- _DIRECTIONS FOR THIS TASK_
Copy out the lines exactly, from the line with "coordinates (538, 265)." up to and including the line with "coordinates (56, 8).".

● ● ● ●

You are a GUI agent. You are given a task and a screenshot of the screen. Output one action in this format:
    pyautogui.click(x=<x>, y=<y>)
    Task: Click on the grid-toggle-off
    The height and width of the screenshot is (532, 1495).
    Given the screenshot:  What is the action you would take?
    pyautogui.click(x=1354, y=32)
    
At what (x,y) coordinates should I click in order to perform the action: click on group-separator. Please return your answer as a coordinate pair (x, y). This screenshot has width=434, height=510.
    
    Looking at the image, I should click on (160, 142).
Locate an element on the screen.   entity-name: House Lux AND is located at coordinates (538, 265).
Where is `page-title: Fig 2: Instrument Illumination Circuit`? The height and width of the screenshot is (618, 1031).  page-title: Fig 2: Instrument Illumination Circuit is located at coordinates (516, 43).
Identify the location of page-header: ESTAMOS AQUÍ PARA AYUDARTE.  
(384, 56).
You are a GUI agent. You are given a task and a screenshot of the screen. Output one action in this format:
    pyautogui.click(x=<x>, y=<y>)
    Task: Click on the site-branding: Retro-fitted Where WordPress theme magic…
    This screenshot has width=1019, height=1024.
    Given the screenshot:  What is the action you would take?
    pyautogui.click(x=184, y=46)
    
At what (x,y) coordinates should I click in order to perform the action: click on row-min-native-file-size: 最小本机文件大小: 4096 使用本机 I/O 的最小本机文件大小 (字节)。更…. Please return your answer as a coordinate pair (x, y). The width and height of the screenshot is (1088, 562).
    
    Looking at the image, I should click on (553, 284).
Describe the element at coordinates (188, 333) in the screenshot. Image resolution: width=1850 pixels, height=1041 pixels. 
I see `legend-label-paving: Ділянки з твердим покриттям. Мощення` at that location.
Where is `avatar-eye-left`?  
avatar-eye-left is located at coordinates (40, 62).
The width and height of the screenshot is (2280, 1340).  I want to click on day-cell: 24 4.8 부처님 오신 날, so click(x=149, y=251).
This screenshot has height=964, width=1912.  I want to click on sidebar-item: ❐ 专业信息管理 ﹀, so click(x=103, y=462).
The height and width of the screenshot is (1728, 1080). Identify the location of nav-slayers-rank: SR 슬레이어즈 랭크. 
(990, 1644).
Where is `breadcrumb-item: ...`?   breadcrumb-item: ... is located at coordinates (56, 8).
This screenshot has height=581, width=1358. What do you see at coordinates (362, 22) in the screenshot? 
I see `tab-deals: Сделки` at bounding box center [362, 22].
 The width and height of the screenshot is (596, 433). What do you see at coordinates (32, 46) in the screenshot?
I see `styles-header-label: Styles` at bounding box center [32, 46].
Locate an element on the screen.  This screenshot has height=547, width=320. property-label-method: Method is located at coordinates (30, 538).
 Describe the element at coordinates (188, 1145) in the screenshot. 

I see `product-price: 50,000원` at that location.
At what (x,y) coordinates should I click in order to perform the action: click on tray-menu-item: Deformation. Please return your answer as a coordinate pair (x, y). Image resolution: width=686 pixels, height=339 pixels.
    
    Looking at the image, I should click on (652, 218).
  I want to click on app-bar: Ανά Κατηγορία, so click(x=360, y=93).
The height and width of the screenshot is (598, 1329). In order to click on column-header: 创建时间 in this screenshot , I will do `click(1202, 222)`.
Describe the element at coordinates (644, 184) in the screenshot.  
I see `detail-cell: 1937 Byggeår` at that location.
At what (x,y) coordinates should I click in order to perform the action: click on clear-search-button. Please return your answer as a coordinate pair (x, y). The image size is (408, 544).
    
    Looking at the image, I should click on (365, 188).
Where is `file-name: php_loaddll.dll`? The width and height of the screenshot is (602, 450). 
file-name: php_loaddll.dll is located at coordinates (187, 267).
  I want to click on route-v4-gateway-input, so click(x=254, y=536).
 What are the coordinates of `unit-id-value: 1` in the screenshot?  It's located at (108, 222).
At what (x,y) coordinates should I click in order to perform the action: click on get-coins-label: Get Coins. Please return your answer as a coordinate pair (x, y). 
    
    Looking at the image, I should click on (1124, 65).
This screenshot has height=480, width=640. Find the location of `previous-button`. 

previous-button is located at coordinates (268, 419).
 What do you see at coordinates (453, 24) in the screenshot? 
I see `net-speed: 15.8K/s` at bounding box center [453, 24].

● ● ● ●

- _REPLY TO THE TASK_
Locate an element on the screen.   entity-name: House Lux AND is located at coordinates (538, 265).
Where is `page-title: Fig 2: Instrument Illumination Circuit`? The height and width of the screenshot is (618, 1031).  page-title: Fig 2: Instrument Illumination Circuit is located at coordinates (516, 43).
Identify the location of page-header: ESTAMOS AQUÍ PARA AYUDARTE.  
(384, 56).
You are a GUI agent. You are given a task and a screenshot of the screen. Output one action in this format:
    pyautogui.click(x=<x>, y=<y>)
    Task: Click on the site-branding: Retro-fitted Where WordPress theme magic…
    This screenshot has width=1019, height=1024.
    Given the screenshot:  What is the action you would take?
    pyautogui.click(x=184, y=46)
    
At what (x,y) coordinates should I click in order to perform the action: click on row-min-native-file-size: 最小本机文件大小: 4096 使用本机 I/O 的最小本机文件大小 (字节)。更…. Please return your answer as a coordinate pair (x, y). The width and height of the screenshot is (1088, 562).
    
    Looking at the image, I should click on (553, 284).
Describe the element at coordinates (188, 333) in the screenshot. Image resolution: width=1850 pixels, height=1041 pixels. 
I see `legend-label-paving: Ділянки з твердим покриттям. Мощення` at that location.
Where is `avatar-eye-left`?  
avatar-eye-left is located at coordinates (40, 62).
The width and height of the screenshot is (2280, 1340).  I want to click on day-cell: 24 4.8 부처님 오신 날, so click(x=149, y=251).
This screenshot has height=964, width=1912.  I want to click on sidebar-item: ❐ 专业信息管理 ﹀, so click(x=103, y=462).
The height and width of the screenshot is (1728, 1080). Identify the location of nav-slayers-rank: SR 슬레이어즈 랭크. 
(990, 1644).
Where is `breadcrumb-item: ...`?   breadcrumb-item: ... is located at coordinates (56, 8).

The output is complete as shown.